I think you may have revealed the problem here. Brand new rechargeable NiMHs will not have full capacity until they've run through a few cycles - maybe 5-10 charge/discharge/recharges.

Your 10 minutes of runtime is normal on new cells. Expect that to double once your new cells are properly conditioned.

You can get two unprotected 18650 li-ions in a 2C Mag a get about 30 minutes runtime with the HOLA. If you must use the 2D you can still use the 18650s or you could fit four unprotected 17670s (two in series, two in parallel) and get about 40 minutes runtime.

CheapBatteryPacks also has a new sub-C cell the IB4200. You can fit six new IB4200s in a 6C Mag and get about one hour runtime from the HOLA.

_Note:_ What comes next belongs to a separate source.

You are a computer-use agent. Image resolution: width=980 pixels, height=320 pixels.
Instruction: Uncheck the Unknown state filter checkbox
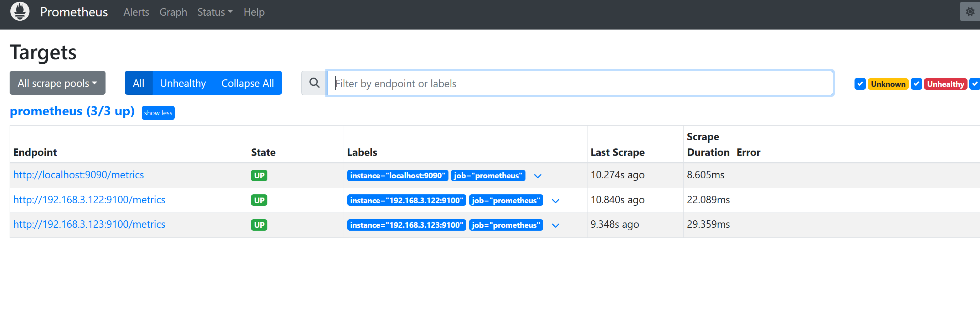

The best capacity I've seen for an unmodified Mag will be the 2D sporting two of Emilion's 'D' size li-ions with 5200mah capacity each. Two of these in an unmodified 2D Mag will give you about one hour and 15 minutes with the HOLA.


----------



## eebowler (Jan 27, 2006)

adrion: can't exactly remember which thread I read it in but, someone said that the EL holders add enough resistance to the whole circuit to make the light output noticably less.


----------



## adirondackdestroyer (Jan 30, 2006)

Alright, I think I am going to go with a different kind of batteries. The CBP 1650 are becoming too much of a hassle, and I think that a battery that has a nipple on the top of the positive end would be alot easier to use. 
Besides the CBP 1650, which other battery would work best with my 2D ROP setup? I already have some of the Energizer 2500MAH, but if there is anything better, I am willing to buy them as well. Would the Amondotech 2600MAH work better than the Energizers?
I am also thinking about getting Modamags 6AA-2D battery holder (instead of using my 2 Elektrolumens holders), would that work better than what I currently have? 

I just want to get the very best stuff, but I also want to have a flashlight that is very easy to operate, and these 1650 batteries aren't very easy to use (because of the flat positive end).

Thanks alot to anyone who replies!


----------



## adirondackdestroyer (Feb 2, 2006)

Still hoping for some answers. I ordered Modamags 6AA-2D holder, since many of you suggested it.
So I currently have:

2D Maglite
Borofloat Lens 
Modamag 6AA-2D battery holder 

I also have some Energizer 2500MAH batteries, but am willing to buy something else (Amondotech 2600) that might be better, but it MUST have a nipple on the positive end.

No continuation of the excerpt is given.